I appreciate that my coworker has a strong drive to do things, but find that he does not think them through well enough. As soon as he has imagined a possible solution, he jumps to implement it, without taking a moment to reflect a) whether the solution fits the problem , b) if the solution is good in itself, and 3) how will his code react if the state of the world is not what he expected it to be (simplest example: he never thinks of validating user input).
What happens is that he is ploughing through features, churning out tons of new code. But I think that the quality of his code is very low. Case in point: after returning from vacation, I found that he created about 50 new semi-hard routes, most of which could have been handled by the default MVC routing system without any need for configuration. I told him why I think this is a bad idea, but he was not convinced and I did not insist that he change it. Today, I spent hours trying to find out why my first simple attempt to use an exception filter fails, until I noticed that one of his superfluous routes is wrong and redirects my request long before the method which throws the exception is called.

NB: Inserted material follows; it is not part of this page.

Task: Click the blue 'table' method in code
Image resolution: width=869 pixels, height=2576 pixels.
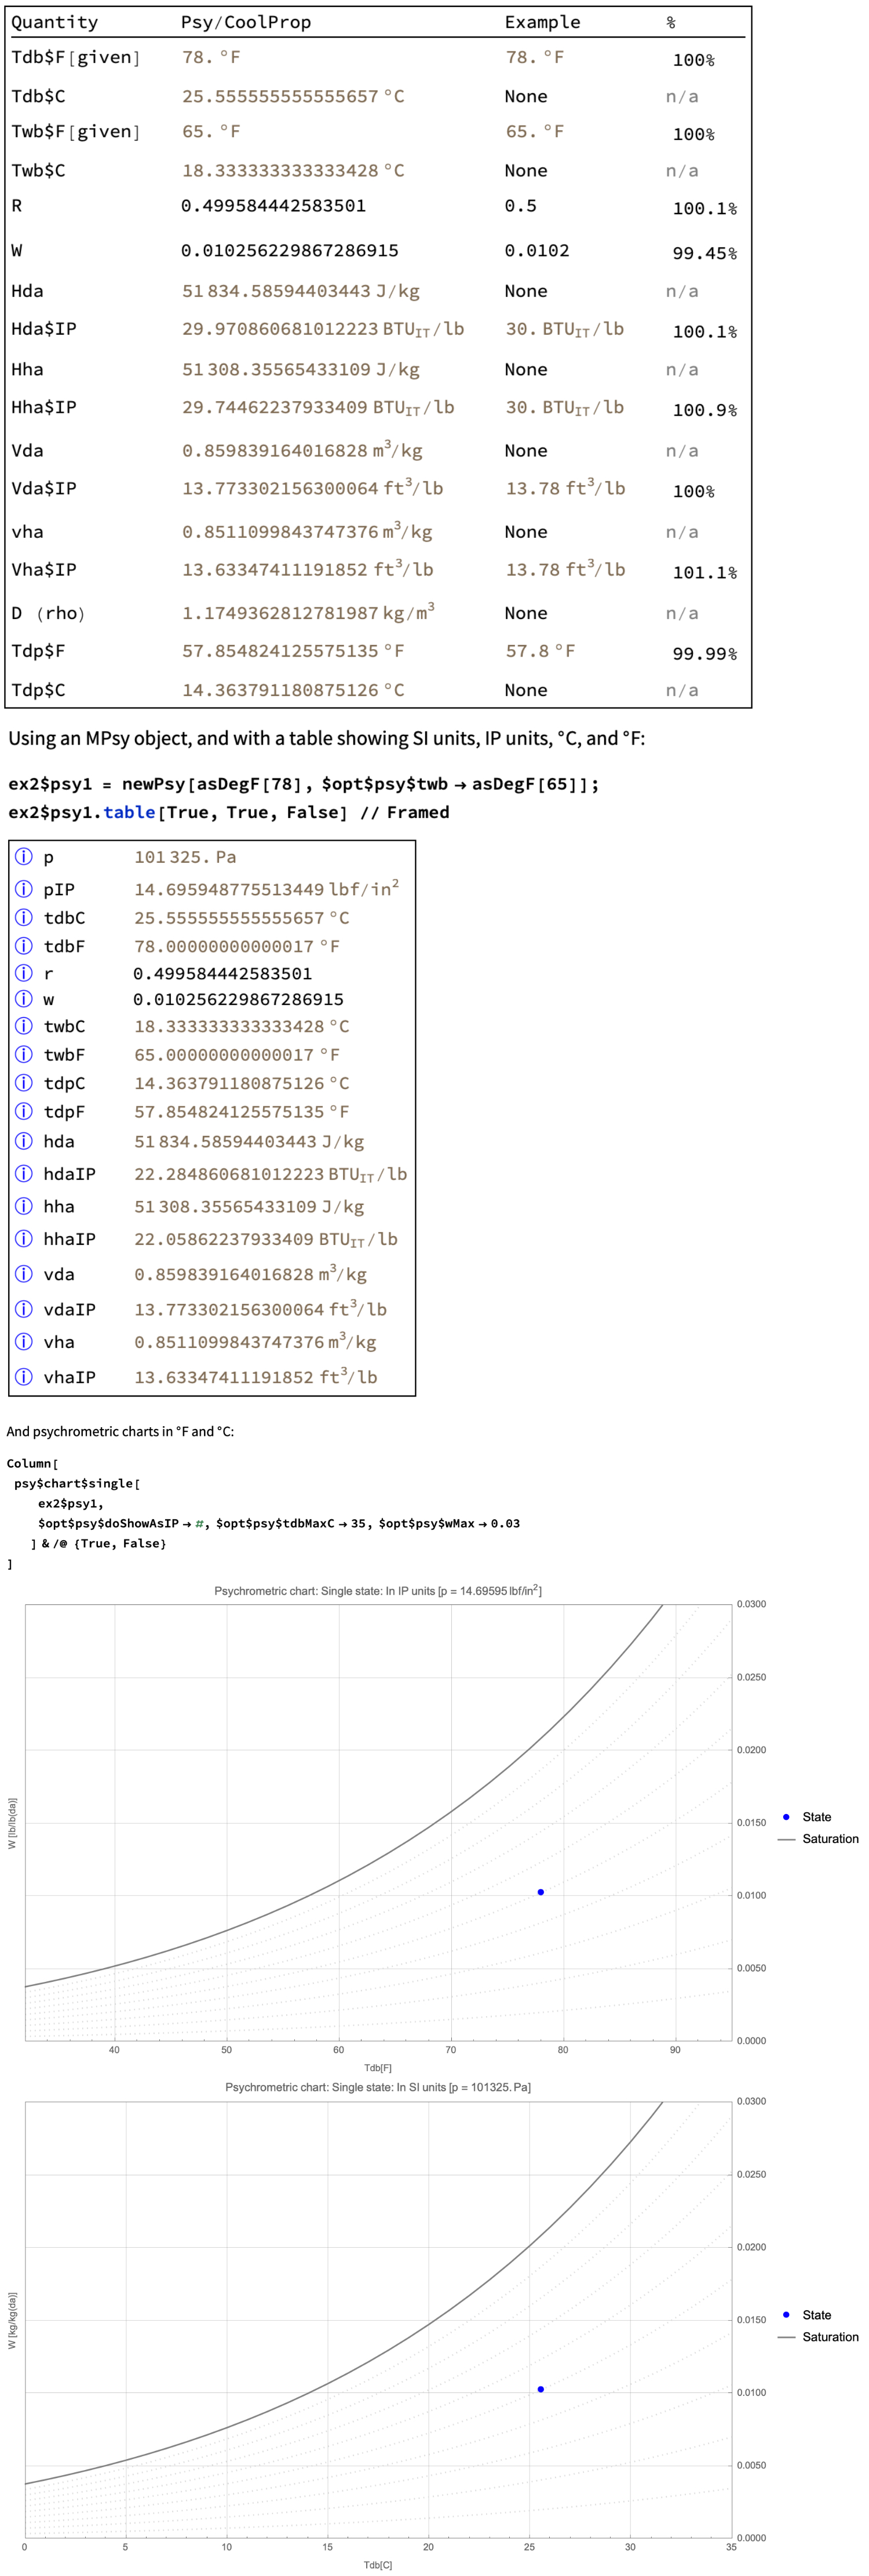Action: click(x=130, y=812)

I already talked with my project lead (who is also the manager responsible for our workgroup) about this situation, but she is accustomed to ugly, unmaintainable codebases, and does not see a problem, especially because she is impressed by the quantity of code he delivers, and finds it normal that he spends so much time playing whack-a-mole with bugs we accidentally find (his tests are no better than the rest of the code, if they exist). She suggested that, if he is doing something wrong, I should just teach him how to do it right.
For the concrete feature implementations we need, I cannot teach him how to do it right, because I don't know the MVC-specific solutions. If I research the solution of a feature of his worklist for a day, he spends the day implementing two other features in his own brittle way, and I get nothing from my worklist done. And as for teaching him to think of consequences and side effects before he jumps into action, this is even harder for me, it seems to be too deeply ingrained in his personality.
I don't know how I should handle the situation. 1) How do I help him to start writing better code? He is thankfully willing to listen to what I say, but I don't know what to tell him. And 2) What do I do about bad code he has written which is not obviously buggy? I have no time to fix everything for him, or even to research the proper solution for him, but writing my own part of the code becomes increasingly complex and frustrating. He hates revising something he sees no problem with, and is unlikely to come up with a better solution the second time. Any ideas?